Cry for poor healthcare sector
When you are suffering from a spine problem in Uganda, the only treatment you can get are painkillers. You have to go to Mulago hospital and look at the Spinal Ward. The doctors are good, whatever they diagnosed and I took to India, the Indian doctors did not change much.
But the doctors here do not have the equipment and the drugs, so in that struggle to look for veins, the nurses desperately went for a vein on my foot and we lost it together. The points of injection eventually turned into wounds which have failed to heal. I am also treating that.
At the moment, I am no longer taking injections in the usual places but on my arms just because I have wounds behind. All in all, I am happy because I feel my pain will not be in vain. I’m happy to pay the price of political liberation. We have to pay the price without complaining and I do not want to present myself as a victim of Museveni’s misrule. In future, people will look at me and say I was one of the survivors.
We do not need to fear to pay this price. Whenever I pray to God, I do not pray to Him to get me out of this pain.
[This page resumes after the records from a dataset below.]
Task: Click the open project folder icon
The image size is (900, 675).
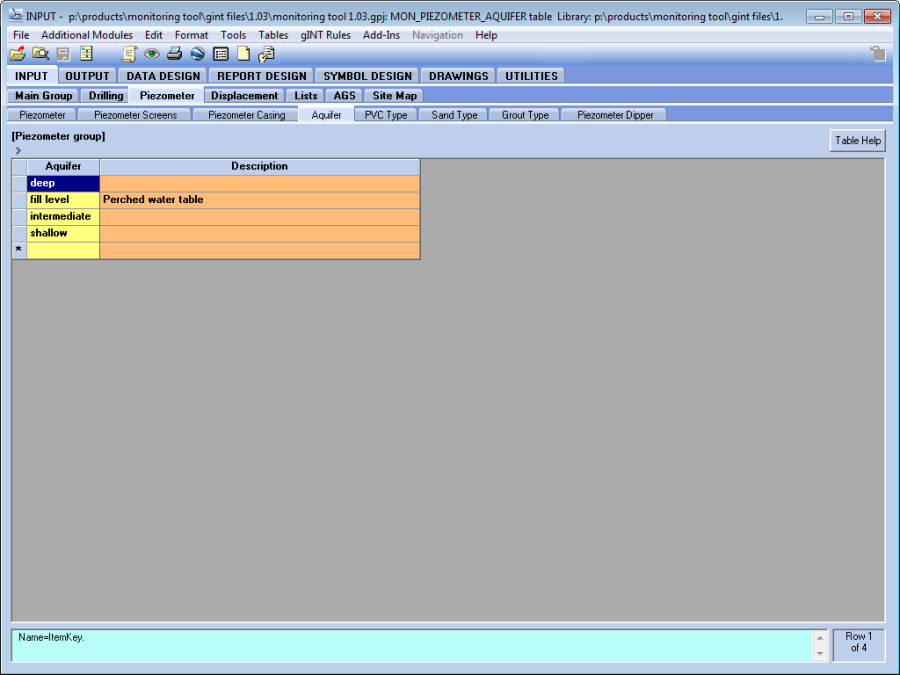Action: [18, 54]
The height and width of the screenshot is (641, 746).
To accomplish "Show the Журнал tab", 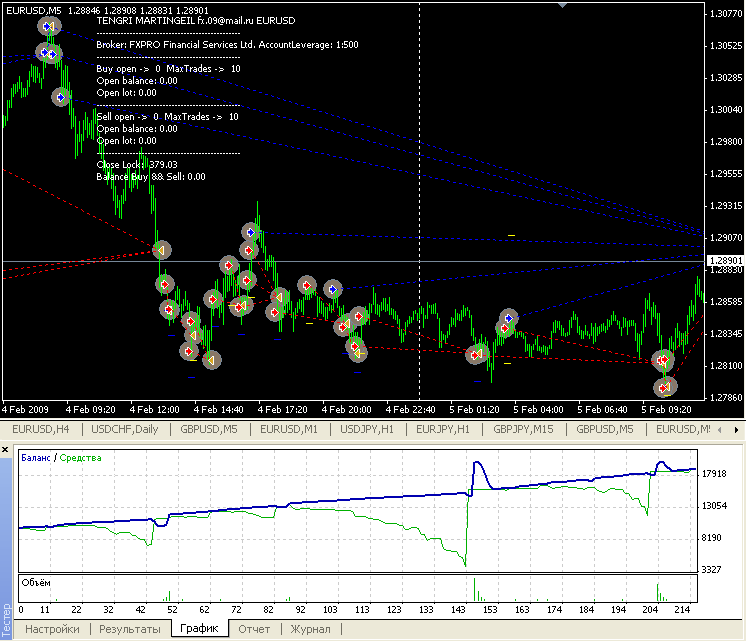I will pos(310,629).
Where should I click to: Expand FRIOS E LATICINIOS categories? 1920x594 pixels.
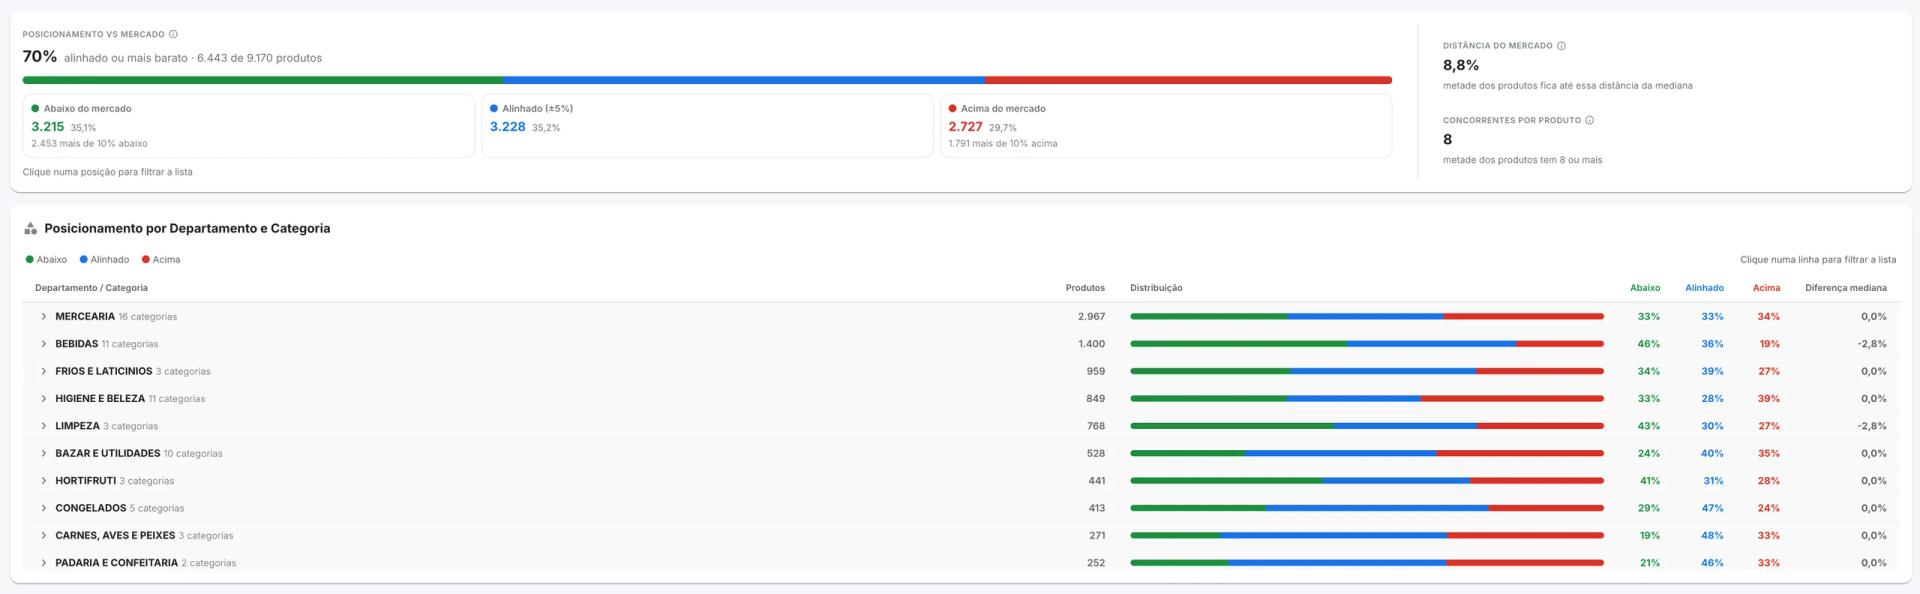pyautogui.click(x=44, y=371)
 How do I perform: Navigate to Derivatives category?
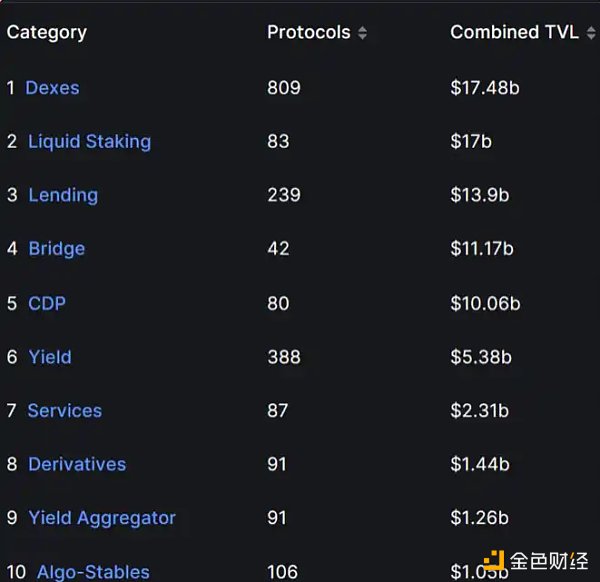click(77, 464)
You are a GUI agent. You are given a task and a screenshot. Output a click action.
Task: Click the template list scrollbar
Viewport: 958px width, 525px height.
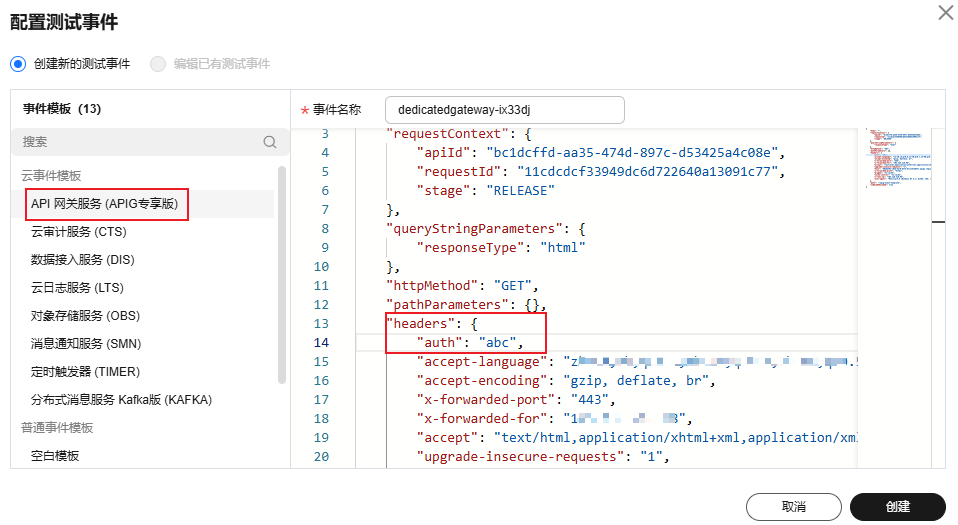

My prayer is that my pain does not go in vain. However, I have lost a lot. I no longer go visiting. I cannot go around my constituency but my assistants do. My husband represents me on some of the occasions such as at burials and wedding ceremonies. I have land in Buvuma but for so long, we have not been able to go there. We were planting a forest there.
We have had our losses. I love the Kabaka (Ronald Muwenda Mutebi) so much I fear to go before him. I can’t imagine myself greeting the Kabaka without kneeling.
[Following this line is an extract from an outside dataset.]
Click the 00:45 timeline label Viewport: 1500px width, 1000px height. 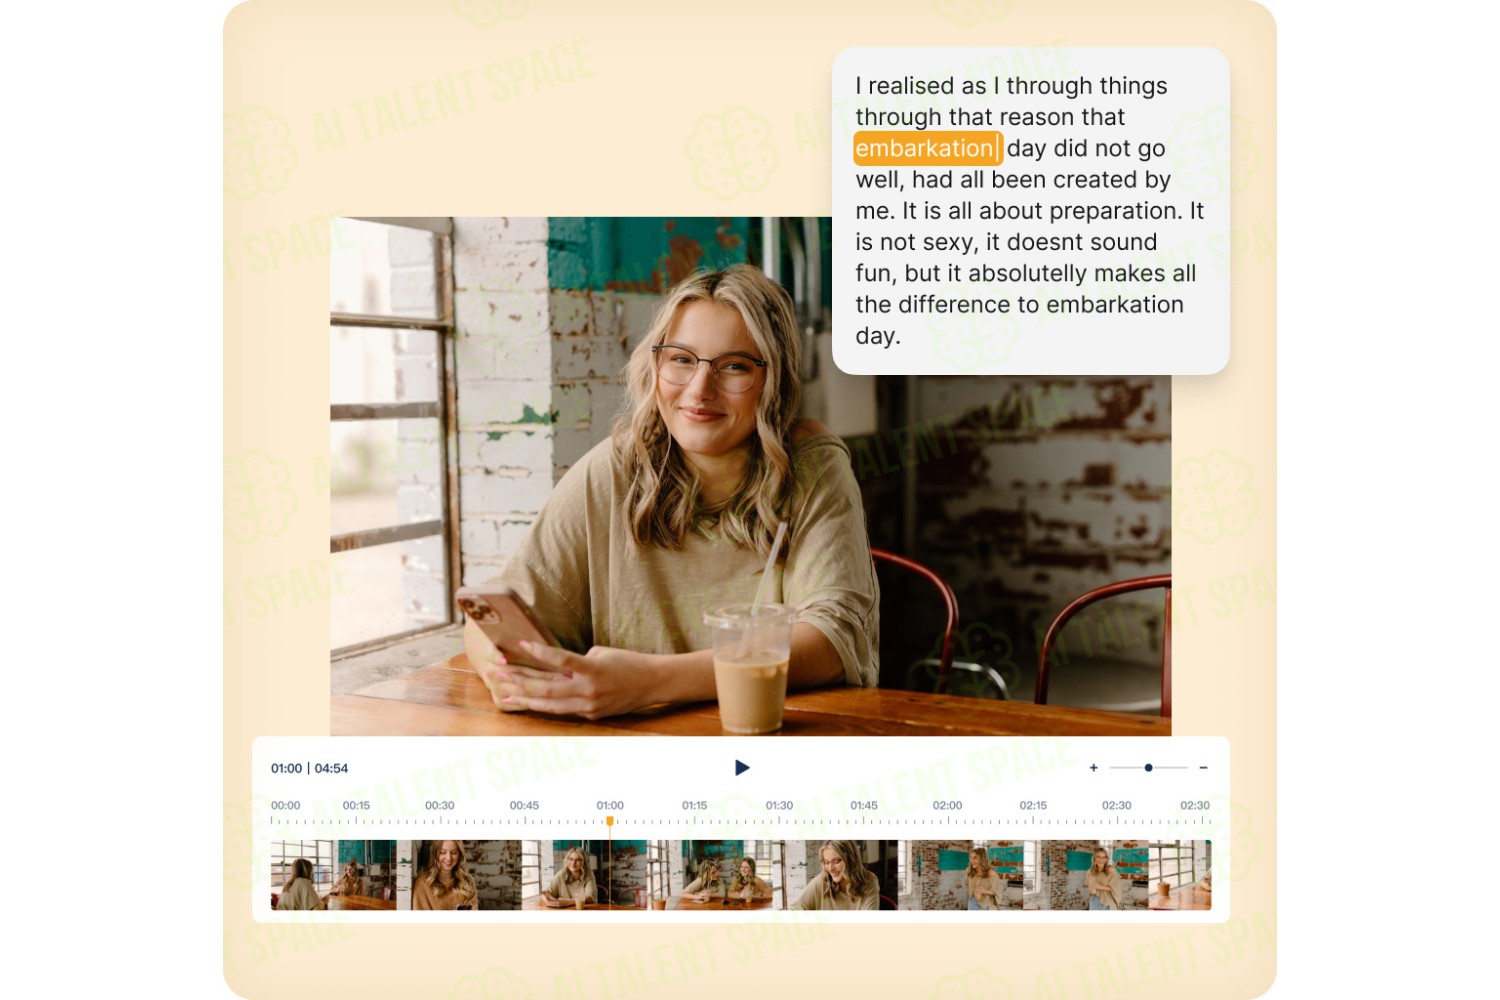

When my in-laws come here, I find it very difficult to greet them because naturally, for the last 48 years I was raised knowing that a woman kneels for in-laws and the Kabaka.

Loss of my womanhood
I cannot lift and cuddle my grandchildren. A woman is as good as her back. I say this without fear that as a woman, I was destroyed but again, there is Wangari Maathai of Kenya.
If you read about her and see what she went through, when she was fighting for freedom, then you see that Betty Nambooze has not suffered even a quarter of what she went through. And she is one of the people I look up to.
The Winnie Mandelas. These are people who paid the price, so at the end of the day, it is not what we go through but what can be achieved for our countries, for humanity through our suffering.